Exercise:
Extend the Auto-Tangents fix diff below, starting right after its last line.
Segment Start: Text segment
Fix the Auto-Tangents node for linear polylines, and track colinear handles in manipulator data

node-graph/nodes/vector/src/vector_nodes.rs

@@ -21,8 +21,8 @@ use vector_types::vector::algorithms::merge_by_distance::MergeByDistanceExt;
 use vector_types::vector::algorithms::offset_subpath::offset_bezpath;
 use vector_types::vector::algorithms::spline::{solve_spline_first_handle_closed, solve_spline_first_handle_open};
 use vector_types::vector::misc::{
-	CentroidType, ExtrudeJoiningAlgorithm, MergeByDistanceAlgorithm, PointSpacingType, RowsOrColumns, bezpath_from_manipulator_groups, bezpath_to_manipulator_groups, handles_to_segment, is_linear,
-	point_to_dvec2, segment_to_handles,
+	CentroidType, ExtrudeJoiningAlgorithm, HandleId, MergeByDistanceAlgorithm, PointSpacingType, RowsOrColumns, bezpath_from_manipulator_groups, bezpath_to_manipulator_groups, handles_to_segment,
+	is_linear, point_to_dvec2, segment_to_handles,
 };
 use vector_types::vector::style::{Fill, Gradient, GradientStops, PaintOrder, Stroke, StrokeAlign, StrokeCap, StrokeJoin};
 use vector_types::vector::{FillId, PointId, RegionId, SegmentDomain, SegmentId, StrokeId, VectorExt};
@@ -900,80 +900,118 @@ async fn auto_tangents(
 				}
 
 				let mut new_manipulators_list = Vec::with_capacity(manipulators_list.len());
+				// Track which manipulator indices were given auto-tangent (colinear) handles
+				let mut auto_tangented = vec![false; manipulators_list.len()];
 				let is_closed = subpath.closed();
 
 				for i in 0..manipulators_list.len() {
-					let curr = &manipulators_list[i];
+					let current = &manipulators_list[i];
+					let is_endpoint = !is_closed && (i == 0 || i == manipulators_list.len() - 1);
 
 					if preserve_existing {
 						// Check if this point has handles that are meaningfully different from the anchor
-						let has_handles = (curr.in_handle.is_some() && !curr.in_handle.unwrap().abs_diff_eq(curr.anchor, 1e-5))
-							|| (curr.out_handle.is_some() && !curr.out_handle.unwrap().abs_diff_eq(curr.anchor, 1e-5));
+						let has_handles = (current.in_handle.is_some() && !current.in_handle.unwrap().abs_diff_eq(current.anchor, 1e-5))
+							|| (current.out_handle.is_some() && !current.out_handle.unwrap().abs_diff_eq(current.anchor, 1e-5));
 
-						// If the point already has handles, or if it's an endpoint of an open path, keep it as is.
-						if has_handles || (!is_closed && (i == 0 || i == manipulators_list.len() - 1)) {
-							new_manipulators_list.push(*curr);
+						// If the point already has handles, keep it as is
+						if has_handles {
+							new_manipulators_list.push(*current);
 							continue;
 						}
 					}
 
-					// If spread is 0, remove handles for this point, making it a sharp corner.
Segment End: Text segment
Segment Start: Exercise data
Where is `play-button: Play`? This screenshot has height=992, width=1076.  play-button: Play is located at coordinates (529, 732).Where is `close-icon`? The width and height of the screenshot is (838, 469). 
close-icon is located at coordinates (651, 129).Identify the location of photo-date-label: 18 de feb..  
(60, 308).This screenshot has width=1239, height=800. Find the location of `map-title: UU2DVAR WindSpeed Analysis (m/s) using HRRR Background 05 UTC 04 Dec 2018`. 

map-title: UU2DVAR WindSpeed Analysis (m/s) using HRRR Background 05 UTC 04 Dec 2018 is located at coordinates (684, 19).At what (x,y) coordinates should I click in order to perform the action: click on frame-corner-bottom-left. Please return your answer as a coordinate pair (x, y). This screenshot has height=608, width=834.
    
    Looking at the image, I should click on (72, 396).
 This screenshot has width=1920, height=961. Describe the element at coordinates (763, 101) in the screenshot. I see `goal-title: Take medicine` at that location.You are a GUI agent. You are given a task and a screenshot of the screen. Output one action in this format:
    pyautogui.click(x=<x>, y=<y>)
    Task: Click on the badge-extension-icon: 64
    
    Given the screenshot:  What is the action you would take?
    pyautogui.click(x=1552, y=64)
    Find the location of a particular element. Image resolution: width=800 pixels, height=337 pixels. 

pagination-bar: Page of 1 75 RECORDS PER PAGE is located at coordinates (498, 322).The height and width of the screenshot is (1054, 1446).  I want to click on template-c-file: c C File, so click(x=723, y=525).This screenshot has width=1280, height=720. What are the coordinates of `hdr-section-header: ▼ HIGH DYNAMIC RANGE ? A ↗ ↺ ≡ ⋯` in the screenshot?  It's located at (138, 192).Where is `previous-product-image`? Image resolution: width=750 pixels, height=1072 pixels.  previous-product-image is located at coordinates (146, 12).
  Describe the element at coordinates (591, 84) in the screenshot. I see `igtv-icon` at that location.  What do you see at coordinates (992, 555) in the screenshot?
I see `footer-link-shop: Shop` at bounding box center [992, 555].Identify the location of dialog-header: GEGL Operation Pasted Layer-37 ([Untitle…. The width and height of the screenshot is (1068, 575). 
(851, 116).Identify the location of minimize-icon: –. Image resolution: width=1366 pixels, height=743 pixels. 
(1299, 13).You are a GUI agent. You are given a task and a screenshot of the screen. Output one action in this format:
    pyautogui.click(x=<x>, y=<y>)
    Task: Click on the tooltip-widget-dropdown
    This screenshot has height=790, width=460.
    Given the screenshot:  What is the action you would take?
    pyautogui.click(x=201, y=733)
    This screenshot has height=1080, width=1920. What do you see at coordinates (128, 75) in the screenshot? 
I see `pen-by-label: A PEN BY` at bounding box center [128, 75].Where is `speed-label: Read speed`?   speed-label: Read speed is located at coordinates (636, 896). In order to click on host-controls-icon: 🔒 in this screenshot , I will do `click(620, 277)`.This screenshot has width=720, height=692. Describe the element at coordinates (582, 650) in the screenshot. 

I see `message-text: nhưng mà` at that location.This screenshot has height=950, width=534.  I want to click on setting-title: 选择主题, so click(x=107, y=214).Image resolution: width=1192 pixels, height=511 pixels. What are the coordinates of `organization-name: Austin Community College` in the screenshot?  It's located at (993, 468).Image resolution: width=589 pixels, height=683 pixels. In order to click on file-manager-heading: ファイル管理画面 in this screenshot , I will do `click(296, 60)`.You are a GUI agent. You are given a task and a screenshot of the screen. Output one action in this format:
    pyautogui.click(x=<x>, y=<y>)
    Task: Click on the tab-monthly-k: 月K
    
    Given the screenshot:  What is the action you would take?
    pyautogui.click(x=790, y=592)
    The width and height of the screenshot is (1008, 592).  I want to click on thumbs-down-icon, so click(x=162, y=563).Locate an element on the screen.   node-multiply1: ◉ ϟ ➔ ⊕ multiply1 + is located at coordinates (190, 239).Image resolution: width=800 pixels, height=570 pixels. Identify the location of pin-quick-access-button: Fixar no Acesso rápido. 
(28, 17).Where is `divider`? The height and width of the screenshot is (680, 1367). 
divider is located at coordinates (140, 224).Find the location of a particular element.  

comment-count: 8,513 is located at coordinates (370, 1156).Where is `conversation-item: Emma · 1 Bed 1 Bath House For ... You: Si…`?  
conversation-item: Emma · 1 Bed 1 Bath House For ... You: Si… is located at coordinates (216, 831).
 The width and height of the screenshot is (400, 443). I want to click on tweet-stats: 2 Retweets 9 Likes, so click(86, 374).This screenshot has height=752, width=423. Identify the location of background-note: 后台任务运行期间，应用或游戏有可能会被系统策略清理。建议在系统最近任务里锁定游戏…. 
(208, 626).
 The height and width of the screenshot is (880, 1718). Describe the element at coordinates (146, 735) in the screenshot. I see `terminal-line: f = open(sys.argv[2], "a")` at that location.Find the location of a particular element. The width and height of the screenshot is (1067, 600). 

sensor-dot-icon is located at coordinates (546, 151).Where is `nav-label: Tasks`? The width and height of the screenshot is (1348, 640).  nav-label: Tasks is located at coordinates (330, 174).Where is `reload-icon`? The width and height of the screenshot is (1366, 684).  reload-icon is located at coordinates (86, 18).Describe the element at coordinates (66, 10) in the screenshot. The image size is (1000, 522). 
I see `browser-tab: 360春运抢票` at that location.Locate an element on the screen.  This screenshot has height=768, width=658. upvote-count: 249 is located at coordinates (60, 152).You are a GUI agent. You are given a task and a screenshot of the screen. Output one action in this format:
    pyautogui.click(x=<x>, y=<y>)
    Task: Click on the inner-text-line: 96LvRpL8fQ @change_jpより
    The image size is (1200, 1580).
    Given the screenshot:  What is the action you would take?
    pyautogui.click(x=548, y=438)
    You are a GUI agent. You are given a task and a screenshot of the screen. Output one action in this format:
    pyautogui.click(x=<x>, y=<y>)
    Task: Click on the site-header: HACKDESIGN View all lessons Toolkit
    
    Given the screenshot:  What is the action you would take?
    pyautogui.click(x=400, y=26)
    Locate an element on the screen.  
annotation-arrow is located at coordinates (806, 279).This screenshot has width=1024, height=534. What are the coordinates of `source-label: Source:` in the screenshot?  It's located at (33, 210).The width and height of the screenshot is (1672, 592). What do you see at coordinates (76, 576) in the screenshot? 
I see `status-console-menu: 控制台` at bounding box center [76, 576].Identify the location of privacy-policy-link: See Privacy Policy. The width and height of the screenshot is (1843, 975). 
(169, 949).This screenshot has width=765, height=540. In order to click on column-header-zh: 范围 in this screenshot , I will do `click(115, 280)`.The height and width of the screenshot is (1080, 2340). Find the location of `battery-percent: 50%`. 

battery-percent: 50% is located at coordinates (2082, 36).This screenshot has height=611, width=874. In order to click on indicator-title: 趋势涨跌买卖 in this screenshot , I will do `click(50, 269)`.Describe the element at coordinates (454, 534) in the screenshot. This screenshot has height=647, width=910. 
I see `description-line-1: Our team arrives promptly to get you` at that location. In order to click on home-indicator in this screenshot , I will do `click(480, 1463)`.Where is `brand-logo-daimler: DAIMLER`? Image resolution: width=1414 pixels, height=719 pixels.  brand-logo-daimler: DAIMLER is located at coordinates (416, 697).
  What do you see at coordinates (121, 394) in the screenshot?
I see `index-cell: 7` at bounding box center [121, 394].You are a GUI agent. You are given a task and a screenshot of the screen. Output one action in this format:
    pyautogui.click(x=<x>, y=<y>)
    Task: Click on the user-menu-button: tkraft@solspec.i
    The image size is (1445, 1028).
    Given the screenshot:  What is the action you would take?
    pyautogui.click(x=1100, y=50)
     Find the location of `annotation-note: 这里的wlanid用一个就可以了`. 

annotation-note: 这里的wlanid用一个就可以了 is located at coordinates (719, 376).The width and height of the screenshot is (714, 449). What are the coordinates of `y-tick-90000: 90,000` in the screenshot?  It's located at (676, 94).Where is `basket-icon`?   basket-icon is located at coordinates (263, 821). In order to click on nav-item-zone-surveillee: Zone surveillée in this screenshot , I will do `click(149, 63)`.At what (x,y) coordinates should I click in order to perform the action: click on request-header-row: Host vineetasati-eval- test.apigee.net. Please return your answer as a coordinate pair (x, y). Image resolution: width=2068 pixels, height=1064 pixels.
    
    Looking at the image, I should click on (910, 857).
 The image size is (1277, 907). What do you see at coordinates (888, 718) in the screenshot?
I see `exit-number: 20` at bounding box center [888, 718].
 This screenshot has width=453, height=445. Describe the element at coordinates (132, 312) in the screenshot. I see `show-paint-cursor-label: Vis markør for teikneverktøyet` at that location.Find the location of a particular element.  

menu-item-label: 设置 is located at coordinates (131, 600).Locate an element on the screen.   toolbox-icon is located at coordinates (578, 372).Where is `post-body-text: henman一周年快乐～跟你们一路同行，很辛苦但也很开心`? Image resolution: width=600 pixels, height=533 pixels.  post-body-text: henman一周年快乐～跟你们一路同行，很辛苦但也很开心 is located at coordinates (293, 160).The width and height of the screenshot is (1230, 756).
Segment End: Exercise data
Response to this task:
+					// If spread is 0, remove handles for this point, making it a sharp corner
 					if spread == 0. {
 						new_manipulators_list.push(ManipulatorGroup {
-							anchor: curr.anchor,
+							anchor: current.anchor,
 							in_handle: None,
 							out_handle: None,
-							id: curr.id,
+							id: current.id,
+						});
+						continue;
+					}
+
+					// Endpoints of open paths get zero-length cubic handles so adjacent segments remain cubic (not quadratic)
+					if is_endpoint {
+						new_manipulators_list.push(ManipulatorGroup {
+							anchor: current.anchor,
+							in_handle: Some(current.anchor),
+							out_handle: Some(current.anchor),
+							id: current.id,
 						});
 						continue;
 					}
 
 					// Get previous and next points for auto-tangent calculation
-					let prev_idx = if i == 0 { if is_closed { manipulators_list.len() - 1 } else { i } } else { i - 1 };
-					let next_idx = if i == manipulators_list.len() - 1 { if is_closed { 0 } else { i } } else { i + 1 };
+					let prev_index = if i == 0 { manipulators_list.len() - 1 } else { i - 1 };
+					let next_index = if i == manipulators_list.len() - 1 { 0 } else { i + 1 };
 
-					let prev = manipulators_list[prev_idx].anchor;
-					let curr_pos = curr.anchor;
-					let next = manipulators_list[next_idx].anchor;
+					let current_position = current.anchor;
+					let delta_prev = manipulators_list[prev_index].anchor - current_position;
+					let delta_next = manipulators_list[next_index].anchor - current_position;
 
-					// Calculate directions from current point to adjacent points
-					let dir_prev = (prev - curr_pos).normalize_or_zero();
-					let dir_next = (next - curr_pos).normalize_or_zero();
+					// Calculate normalized directions and distances to adjacent points
+					let distance_prev = delta_prev.length();
+					let distance_next = delta_next.length();
 
 					// Check if we have valid directions (e.g., points are not coincident)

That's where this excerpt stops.